» **Work required**:
Among the lines below, which ones contain the word "will"? Copy every such line.

» **Data listing**:
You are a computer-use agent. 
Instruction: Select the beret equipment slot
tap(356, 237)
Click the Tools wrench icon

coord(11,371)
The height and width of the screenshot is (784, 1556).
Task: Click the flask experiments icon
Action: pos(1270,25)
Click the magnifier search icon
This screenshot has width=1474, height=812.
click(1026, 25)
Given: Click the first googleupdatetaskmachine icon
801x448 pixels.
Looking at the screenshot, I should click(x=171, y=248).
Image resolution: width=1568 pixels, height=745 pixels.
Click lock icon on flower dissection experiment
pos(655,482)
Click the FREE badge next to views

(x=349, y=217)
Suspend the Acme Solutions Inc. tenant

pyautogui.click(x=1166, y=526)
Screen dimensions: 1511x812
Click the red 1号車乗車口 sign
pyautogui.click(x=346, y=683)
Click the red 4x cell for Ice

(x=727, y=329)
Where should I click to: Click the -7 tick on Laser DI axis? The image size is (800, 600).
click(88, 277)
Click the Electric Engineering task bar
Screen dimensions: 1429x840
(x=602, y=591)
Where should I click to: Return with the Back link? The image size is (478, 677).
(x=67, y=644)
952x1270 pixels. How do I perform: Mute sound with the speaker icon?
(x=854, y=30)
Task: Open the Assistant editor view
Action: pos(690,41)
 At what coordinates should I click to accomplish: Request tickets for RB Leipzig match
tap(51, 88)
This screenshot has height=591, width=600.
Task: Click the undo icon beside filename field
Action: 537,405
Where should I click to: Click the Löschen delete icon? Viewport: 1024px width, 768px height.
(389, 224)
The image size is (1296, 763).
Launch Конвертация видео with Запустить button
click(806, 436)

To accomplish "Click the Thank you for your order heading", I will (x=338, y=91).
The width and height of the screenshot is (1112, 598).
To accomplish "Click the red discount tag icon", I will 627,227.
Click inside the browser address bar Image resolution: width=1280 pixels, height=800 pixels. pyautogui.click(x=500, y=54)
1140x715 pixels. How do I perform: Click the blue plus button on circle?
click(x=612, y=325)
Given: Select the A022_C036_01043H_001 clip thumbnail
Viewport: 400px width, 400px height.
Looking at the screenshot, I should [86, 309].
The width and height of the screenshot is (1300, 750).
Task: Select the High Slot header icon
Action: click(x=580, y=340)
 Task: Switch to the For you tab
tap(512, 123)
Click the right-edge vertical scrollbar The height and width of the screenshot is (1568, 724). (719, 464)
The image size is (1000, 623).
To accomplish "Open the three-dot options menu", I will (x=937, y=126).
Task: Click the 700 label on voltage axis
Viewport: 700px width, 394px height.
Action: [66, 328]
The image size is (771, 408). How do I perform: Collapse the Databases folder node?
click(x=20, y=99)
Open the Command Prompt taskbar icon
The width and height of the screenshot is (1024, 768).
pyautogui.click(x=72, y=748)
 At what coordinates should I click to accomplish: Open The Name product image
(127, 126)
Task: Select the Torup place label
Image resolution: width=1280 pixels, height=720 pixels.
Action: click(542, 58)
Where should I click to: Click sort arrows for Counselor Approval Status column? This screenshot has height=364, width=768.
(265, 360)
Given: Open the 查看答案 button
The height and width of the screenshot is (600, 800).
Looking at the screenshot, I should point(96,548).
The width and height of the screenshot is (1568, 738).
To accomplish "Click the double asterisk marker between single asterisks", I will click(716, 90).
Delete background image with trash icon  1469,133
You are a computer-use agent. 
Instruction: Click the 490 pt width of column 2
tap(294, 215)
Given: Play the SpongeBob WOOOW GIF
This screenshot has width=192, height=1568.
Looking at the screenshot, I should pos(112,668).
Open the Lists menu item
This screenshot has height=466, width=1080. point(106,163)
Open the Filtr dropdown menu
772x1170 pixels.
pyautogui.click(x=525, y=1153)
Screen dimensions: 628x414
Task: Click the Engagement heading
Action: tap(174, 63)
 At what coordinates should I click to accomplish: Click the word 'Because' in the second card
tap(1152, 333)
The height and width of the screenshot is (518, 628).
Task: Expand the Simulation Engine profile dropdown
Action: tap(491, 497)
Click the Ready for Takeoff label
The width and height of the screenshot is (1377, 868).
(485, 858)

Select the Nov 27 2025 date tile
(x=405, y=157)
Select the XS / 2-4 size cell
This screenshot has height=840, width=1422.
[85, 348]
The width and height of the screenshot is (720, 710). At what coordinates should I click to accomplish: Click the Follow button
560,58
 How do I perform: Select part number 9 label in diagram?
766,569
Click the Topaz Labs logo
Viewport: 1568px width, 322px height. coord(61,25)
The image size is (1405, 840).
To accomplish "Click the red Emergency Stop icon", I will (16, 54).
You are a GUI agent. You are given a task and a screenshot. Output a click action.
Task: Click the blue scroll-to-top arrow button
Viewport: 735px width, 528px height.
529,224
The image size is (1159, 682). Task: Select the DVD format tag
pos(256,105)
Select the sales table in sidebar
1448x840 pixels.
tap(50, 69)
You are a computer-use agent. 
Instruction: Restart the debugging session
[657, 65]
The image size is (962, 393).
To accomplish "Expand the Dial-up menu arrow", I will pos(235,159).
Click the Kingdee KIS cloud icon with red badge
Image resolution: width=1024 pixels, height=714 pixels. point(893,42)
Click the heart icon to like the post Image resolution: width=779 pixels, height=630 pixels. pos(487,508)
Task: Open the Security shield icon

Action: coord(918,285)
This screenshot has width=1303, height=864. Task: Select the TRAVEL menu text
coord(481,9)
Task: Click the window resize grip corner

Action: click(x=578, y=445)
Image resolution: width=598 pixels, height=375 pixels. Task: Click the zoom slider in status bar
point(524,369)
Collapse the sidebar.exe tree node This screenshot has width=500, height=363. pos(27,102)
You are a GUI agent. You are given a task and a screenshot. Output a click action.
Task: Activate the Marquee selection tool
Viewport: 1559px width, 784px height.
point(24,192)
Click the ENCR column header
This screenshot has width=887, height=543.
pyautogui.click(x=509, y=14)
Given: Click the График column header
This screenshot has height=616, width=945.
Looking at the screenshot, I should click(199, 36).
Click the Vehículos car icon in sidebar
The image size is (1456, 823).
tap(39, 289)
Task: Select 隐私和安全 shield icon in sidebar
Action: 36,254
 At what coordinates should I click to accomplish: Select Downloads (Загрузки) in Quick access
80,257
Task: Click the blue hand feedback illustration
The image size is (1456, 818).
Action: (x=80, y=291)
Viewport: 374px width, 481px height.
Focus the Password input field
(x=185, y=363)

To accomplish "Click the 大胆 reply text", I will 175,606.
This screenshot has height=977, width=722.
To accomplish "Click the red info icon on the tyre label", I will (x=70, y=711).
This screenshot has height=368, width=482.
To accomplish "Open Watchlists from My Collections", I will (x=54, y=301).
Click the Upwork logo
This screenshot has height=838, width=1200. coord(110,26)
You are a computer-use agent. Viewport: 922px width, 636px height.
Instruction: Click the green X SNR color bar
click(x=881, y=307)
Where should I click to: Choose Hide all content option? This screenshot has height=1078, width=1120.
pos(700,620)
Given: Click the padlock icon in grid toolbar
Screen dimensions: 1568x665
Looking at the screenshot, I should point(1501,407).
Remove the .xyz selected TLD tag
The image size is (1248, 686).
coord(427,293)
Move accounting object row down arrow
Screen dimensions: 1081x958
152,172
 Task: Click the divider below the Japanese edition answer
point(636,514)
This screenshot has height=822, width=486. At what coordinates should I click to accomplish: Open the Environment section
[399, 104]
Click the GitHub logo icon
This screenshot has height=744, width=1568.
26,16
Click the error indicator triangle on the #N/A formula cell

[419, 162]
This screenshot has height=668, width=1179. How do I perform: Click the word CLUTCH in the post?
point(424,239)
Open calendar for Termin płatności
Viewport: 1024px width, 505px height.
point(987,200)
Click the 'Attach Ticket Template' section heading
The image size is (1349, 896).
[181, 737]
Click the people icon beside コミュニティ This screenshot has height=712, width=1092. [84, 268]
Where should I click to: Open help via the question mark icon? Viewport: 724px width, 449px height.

» **Answer to the problem**:
To accomplish "Click the Thank you for your order heading", I will (x=338, y=91).
To accomplish "Click the red discount tag icon", I will 627,227.
To accomplish "Open the three-dot options menu", I will (x=937, y=126).
To accomplish "Click the double asterisk marker between single asterisks", I will click(716, 90).
To accomplish "Click the red Emergency Stop icon", I will (16, 54).
To accomplish "Expand the Dial-up menu arrow", I will pos(235,159).
To accomplish "Click the 大胆 reply text", I will 175,606.
To accomplish "Click the red info icon on the tyre label", I will (x=70, y=711).
To accomplish "Open Watchlists from My Collections", I will (x=54, y=301).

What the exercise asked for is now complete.